Und so wie es Ihnen geht, geht es auch Ihren Kollegen und den Mitarbeitern. Wir alle sind (nur) Menschen. Gut, diese Feststellung mag tröstlich sein, dennoch hilft sie uns noch nicht dabei, wirklich besser zu werden.

Wie kann aus dem Wissensriesen nun ein Umsetzungsprofi werden?

Der erste Schritt ist sich bewusst zu werden und einzugestehen, dass um zum Profi zu werden Wissen und Umsetzungskönnen gehören. Und um zu letzterem zu gelangen, braucht es üben, üben, üben. – Und es braucht Disziplin. Ein Wort, das völlig zu Unrecht leider zu oft mit negativen Assoziationen besetzt ist.

Dabei wäre es so einfach: „Wenn ich etwas erreichen will, ist Disziplin nur die Routine, jeden Tag etwas dafür zu tun, damit ich dieses Ziel auch erreiche.“

Einflussfaktoren für Motivation

Da merken Sie vielleicht auch schon, dass dies sehr viel mit Eigenorganisationsfähig-keiten zu tun hat. Bestimmt haben Sie auch dazu schon das ein oder andere Seminar besucht, die Tipps der Erfolgreichen gelesen und sich möglicherweise auch das ein oder andere abgeschaut. In der Regel waren das wohl eher die Tipps, die Sie nicht zu sehr aus Ihrer Komfortzone herausgefordert haben, stimmt‘s?

Wenn Sie wirklich etwas verändern, verbessern oder anderes erreichen wollen, könnten Sie sich mal bei erfolgreichen Sportlern umschauen. Die kennen auch sehr viel über die Theorie Ihres Sports und haben meist schon beachtliche Fähigkeiten das Wissen umzu-setzen.

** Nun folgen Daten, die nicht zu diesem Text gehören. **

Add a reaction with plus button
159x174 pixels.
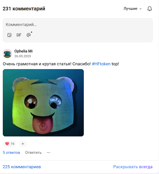23,144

Doch um richtig gut zu werden, um in der Spitze mitspielen zu können, haben sie einen oder mehrere Trainer und Coaches, die sie mental, technisch und körperlich anspornen und an ihre Grenzen bringen.

Wo liegt Ihre Grenze? Wie oft waren Sie schon an ihr dran, haben es mit allen Fasern gespürt? Wie oft haben Sie z.B. Ihre Neujahrsvorsätze (so Sie sich noch welche vor-nehmen) wirklich durchgezogen? Und wenn Sie Ihren inneren Schweinehund bezwungen, Ihre Grenzen gespürt und Ihr ambitioniertes Ziel erreicht haben, wie haben Sie sich dann gefühlt? Vermutlich absolut großartig und erfüllt.
Leider kennen die meisten Menschen dieses Gefühl gar nicht oder es liegt lange zurück. Diejenigen, die sich wieder auf den Weg gemacht haben, spüren auf einmal, wie sich Leben, wie sich „lebendig sein“ anfühlt. Und Sie wollen gerne mehr davon, alleine aus innerem Antrieb. Diese Menschen haben wieder Ihr inneres Feuer, Ihre Leidenschaft und Ihr äußeres Feuer, Ihren Willen entfacht.

Als Führungskraft werden Sie nur dann begeistern und mitreißen, wenn Sie selber für etwas brennen. Nur so können Sie auch bei anderen den Funken entzünden. Alles andere bleibt eine lauwarme Brühe von „muss ja irgendwie“.